If you are puzzled by the intensity of Stephen's sexual frustration, remember that in late nineteenth-century Ireland, and in other countries, there were strict notions about the immorality of masturbation, illicit sexual relations, or even about close physical contact of any kind.

Stephen again searches himself for answers by walking through the maze of Dublin's "dark slimy streets." In the tradition of the literary realism he admired, Joyce stresses the sordid details of Stephen's walk. Images recur that reflect Stephen's despondency: the maze of the streets and the yellow (decay) gas flames. In a section of town filled with brothels, a young prostitute stops Stephen, takes him to her room, and enfolds the trembling youth in a sensual embrace. He gratefully surrenders at last.

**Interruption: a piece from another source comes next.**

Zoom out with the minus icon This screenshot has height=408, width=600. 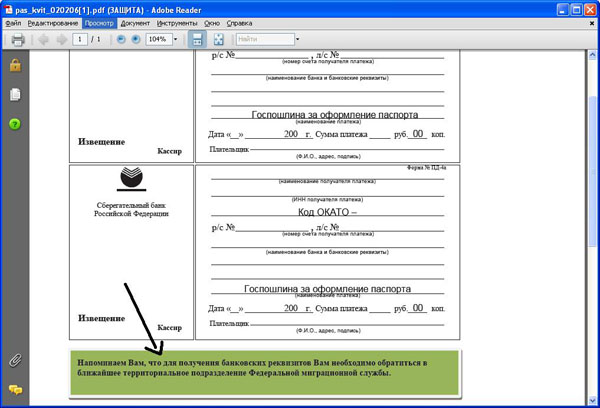tap(121, 39)
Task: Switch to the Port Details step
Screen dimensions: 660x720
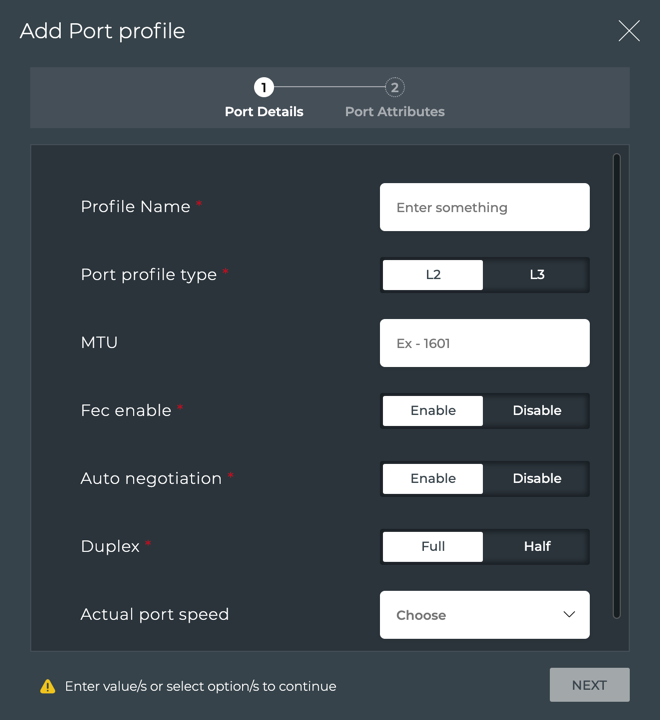Action: [x=264, y=112]
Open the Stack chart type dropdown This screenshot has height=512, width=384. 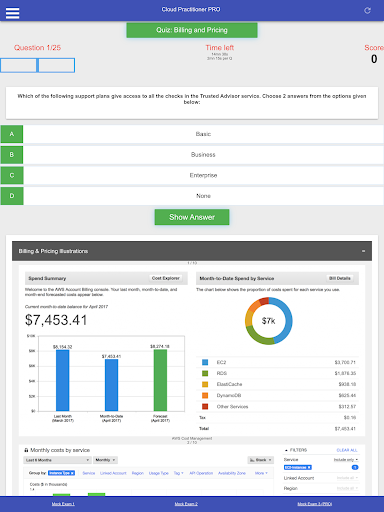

The "magic moment" of romance with a real Mercedes that Stephen longed for earlier becomes in fact a whore's embrace. The white, rose-covered cottage is a tawdry room with an obscene doll. But the prostitute is almost motherly. Her room is "warm and lightsome"; her dress is-like the pot of paint-pink. Is Joyce saying there is hope and romance in the real world? Or is he saying that, symbolically, what Stephen was searching for was not romance but sexual release?

The language of this segment is richly evocative and sensual. Words can make the sordid beautiful. To Stephen, the whore's kiss is "darker than the swoon of sin, softer than sound or odour." The combination of sensations (of sight, touch, sound, and smell), along with the repetitive sound of the letter "s," have led some to call this an overly poetic and overwritten passage. Others find that this poetic language accurately expresses Stephen's desire to find romance to beautify his experience. Do you think Joyce may have purposely overwritten the seduction scene in order to poke fun at Stephen's romantic nature?

The chapter that began in country innocence ends in urban squalor and sin. Stephen has finally given in to his body and acknowledged his passions, an apparent triumph over fear. But, as in his boyish triumph at Clongowes, the sense of victory will be short-lived.